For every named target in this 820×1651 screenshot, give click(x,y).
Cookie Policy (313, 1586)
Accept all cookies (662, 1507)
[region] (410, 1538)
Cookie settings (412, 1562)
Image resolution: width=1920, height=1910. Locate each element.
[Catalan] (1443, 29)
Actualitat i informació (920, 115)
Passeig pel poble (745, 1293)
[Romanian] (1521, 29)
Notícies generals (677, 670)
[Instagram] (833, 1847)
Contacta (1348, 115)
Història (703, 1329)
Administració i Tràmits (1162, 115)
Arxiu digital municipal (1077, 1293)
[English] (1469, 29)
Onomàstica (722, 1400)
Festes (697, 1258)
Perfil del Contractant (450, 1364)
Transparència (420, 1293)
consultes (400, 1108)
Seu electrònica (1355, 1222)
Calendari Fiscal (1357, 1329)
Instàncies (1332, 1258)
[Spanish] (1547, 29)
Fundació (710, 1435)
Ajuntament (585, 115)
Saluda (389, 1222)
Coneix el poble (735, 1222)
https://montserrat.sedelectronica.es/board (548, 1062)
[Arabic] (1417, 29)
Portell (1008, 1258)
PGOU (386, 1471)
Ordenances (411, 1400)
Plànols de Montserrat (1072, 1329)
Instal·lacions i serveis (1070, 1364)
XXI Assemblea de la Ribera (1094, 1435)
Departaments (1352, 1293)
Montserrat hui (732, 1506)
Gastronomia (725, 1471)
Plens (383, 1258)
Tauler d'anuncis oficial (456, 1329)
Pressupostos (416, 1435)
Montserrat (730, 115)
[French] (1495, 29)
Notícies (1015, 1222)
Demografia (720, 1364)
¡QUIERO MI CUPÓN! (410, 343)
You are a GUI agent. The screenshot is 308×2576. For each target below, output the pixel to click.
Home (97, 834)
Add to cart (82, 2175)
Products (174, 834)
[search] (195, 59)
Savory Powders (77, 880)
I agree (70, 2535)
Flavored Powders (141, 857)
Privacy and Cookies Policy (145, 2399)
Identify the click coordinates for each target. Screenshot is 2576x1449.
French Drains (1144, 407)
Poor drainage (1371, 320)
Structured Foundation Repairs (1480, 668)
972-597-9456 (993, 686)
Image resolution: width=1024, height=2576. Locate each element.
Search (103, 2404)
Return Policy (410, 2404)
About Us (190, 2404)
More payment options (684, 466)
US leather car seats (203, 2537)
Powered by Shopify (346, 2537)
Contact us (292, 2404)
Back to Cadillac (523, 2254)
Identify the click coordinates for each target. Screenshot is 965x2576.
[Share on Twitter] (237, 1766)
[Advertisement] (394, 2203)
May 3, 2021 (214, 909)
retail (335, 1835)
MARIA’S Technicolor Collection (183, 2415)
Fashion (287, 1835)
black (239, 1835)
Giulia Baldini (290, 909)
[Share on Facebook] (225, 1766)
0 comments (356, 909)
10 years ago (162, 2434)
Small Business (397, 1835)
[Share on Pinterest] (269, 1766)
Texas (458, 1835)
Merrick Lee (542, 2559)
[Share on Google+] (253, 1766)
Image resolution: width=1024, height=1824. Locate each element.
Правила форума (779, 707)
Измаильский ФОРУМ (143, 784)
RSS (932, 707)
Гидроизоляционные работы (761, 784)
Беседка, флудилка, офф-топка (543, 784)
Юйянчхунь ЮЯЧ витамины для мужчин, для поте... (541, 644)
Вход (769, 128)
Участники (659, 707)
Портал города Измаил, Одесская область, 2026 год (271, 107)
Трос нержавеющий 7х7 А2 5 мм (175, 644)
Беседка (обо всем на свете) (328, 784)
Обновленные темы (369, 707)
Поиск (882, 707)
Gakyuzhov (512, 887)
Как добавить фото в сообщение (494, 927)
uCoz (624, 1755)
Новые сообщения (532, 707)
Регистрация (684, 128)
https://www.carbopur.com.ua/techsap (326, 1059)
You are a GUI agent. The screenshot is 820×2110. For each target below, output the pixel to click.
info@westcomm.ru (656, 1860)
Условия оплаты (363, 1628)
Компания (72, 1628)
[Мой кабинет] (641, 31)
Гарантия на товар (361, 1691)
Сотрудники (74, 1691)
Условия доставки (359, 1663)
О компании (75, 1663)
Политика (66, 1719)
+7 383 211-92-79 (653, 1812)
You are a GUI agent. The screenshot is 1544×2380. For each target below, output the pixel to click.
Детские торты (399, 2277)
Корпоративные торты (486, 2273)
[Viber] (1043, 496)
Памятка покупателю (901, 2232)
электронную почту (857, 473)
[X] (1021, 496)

Exercise — Lines above that contain the string "click" make up the answer.

Solution to the exercise —
For every named target in this 820×1651 screenshot, give click(x,y).
You are a GUI agent. The screenshot is 308×2576. For each target below, output the pixel to click.
Identify the click coordinates for each target. Screenshot is 2576x1449.
Identify the click coordinates for each target. Screenshot is 965x2576.
You are a GUI agent. The screenshot is 820×2110. For each target below, output the pixel to click.
You are a GUI agent. The screenshot is 1544×2380. For each target below, output the pixel to click.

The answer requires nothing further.